A system of "Catholicism minus Christianity" was therefore completely organized in Comte's mind, four years before the first volume of the "Philosophie Positive" was written; and, naturally, the papal spirit shows itself in that work, not only in the ways I have already mentioned, but, notably, in the attack on liberty of conscience which breaks out in the fourth volume:—
"Il n'y a point de liberté de conscience en astronomie, en physique, en chimie, en physiologie même, en ce sens que chacun trouverait absurde de ne pas croire de confiance aux principes établis dans les sciences par les hommes compétents."
"Nothing in ultramontane Catholicism" can, in my judgment, be more completely sacerdotal, more entirely anti-scientific, than this dictum. All the great steps in the advancement of science have been made by just those men who have not hesitated to doubt the "principles established in the sciences by competent persons;" and the great teaching of science—the great use of it as an instrument of mental discipline—is its constant inculcation of the maxim, that the sole ground on which any statement has a right to be believed is the impossibility of refuting it.
Thus, without travelling beyond the limits of the "Philosophie Positive," we find its author contemplating the establishment of a system of society, in which an organized spiritual power shall over-ride and direct the temporal power, as completely as the Innocents and Gregorys tried to govern Europe in the middle ages; and repudiating the exercise of liberty of conscience against the "hommes compétents", of whom, by the assumption, the new priesthood would be composed. Was Mr. Congreve as forgetful of this, as he seems to have been of some other parts of the "Philosophie Positive," when he wrote, that "in any limited, careful use of the term, no candid man could say that the Positive Philosophy contained a great deal as thoroughly antagonistic to [the very essence of[28]] science as Catholicism"?
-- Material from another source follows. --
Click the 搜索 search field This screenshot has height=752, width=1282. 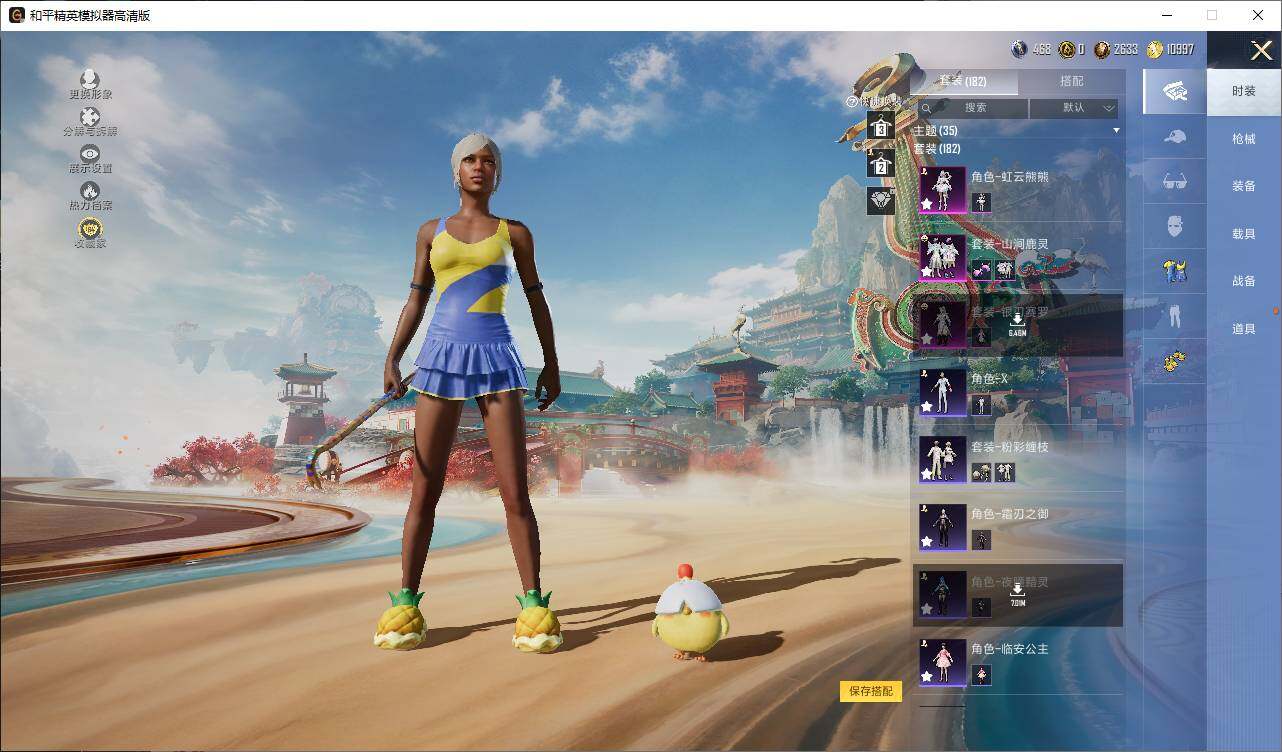(973, 108)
M. Comte, it will have been observed, desires to retain the whole of Catholic organization; and the logical practical result of this part of his doctrine would be the establishment of something corresponding with that eminently Catholic, but admittedly anti-scientific, institution—the Holy Office.
I hope I have said enough to show that I wrote the few lines I devoted to M. Comte and his philosophy, neither unguardedly, nor ignorantly, still less maliciously. I shall be sorry if what I have now added, in my own justification, should lead any to suppose that I think M. Comte's works worthless; or that I do not heartily respect, and sympathise with, those who have been impelled by him to think deeply upon social problems, and to strive nobly for social regeneration. It is the virtue of that impulse, I believe, which will save the name and fame of Auguste Comte from oblivion. As for his philosophy, I part with it by quoting his own words, reported to me by a quondam Comtist, now an eminent member of the Institute of France, M. Charles Robin:—
"La Philosophie est une tentative incessante de l'esprit humain pour arriver au repos: mais elle se trouve incessamment aussi dérangée par les progrès continus de la science. De là vient pour le philosophe l'obligation de refaire chaque soir la synthèse de ses conceptions; et un jour viendra où l'homme raisonnable ne fera plus d'autre prière du soir."
FOOTNOTES:
[13] I am glad to observe that Mr. Congreve, in the criticism with which he has favoured me in the number of the Fortnightly Review for April 1869, does not venture to challenge the justice of the claim I make for Hume. He merely suggests that I have been wanting in candour in not mentioning Comte's high opinion of Hume. After mature reflection I am unable to discern my fault. If I had suggested that Comte had borrowed from Hume without acknowledgment; or if, instead of trying to express my own sense of Hume's merits with the modesty which becomes a writer who has no authority in matters of philosophy, I had affirmed that no one had properly appreciated him, Mr. Congreve's remarks would apply: but as I did neither of these things, they appear to me to be irrelevant, if not unjustifiable. And even had it occurred to me to quote M. Comte's expressions about Hume, I do not know that I should have cited them, inasmuch as, on his own showing, M. Comte occasionally speaks very decidedly touching writers of whose works he has not read a line. Thus, in Tome VI. of the "Philosophie Positive," p. 619, M. Comte writes: "Le plus grand des métaphysiciens modernes, l'illustre Kant, a noblement mérité une éternelle admiration en tentant, le premier, d'échapper directement a l'absolu philosophique par sa célèbre conception de la double réalité, à la fois objective et subjective, qui indique un si juste sentiment de la saine philosophie."
But in the "Préface Personnelle" in the same volume, p. 35, M. Comte tells us:—"Je n'ai jamais lu, en aucune langue, ni Vico, ni Kant, ni Herder, ni Hegel, &c.; je ne connais leurs divers ouvrages que d'après quelques relations indirectes et certains extraits fort insuffisants."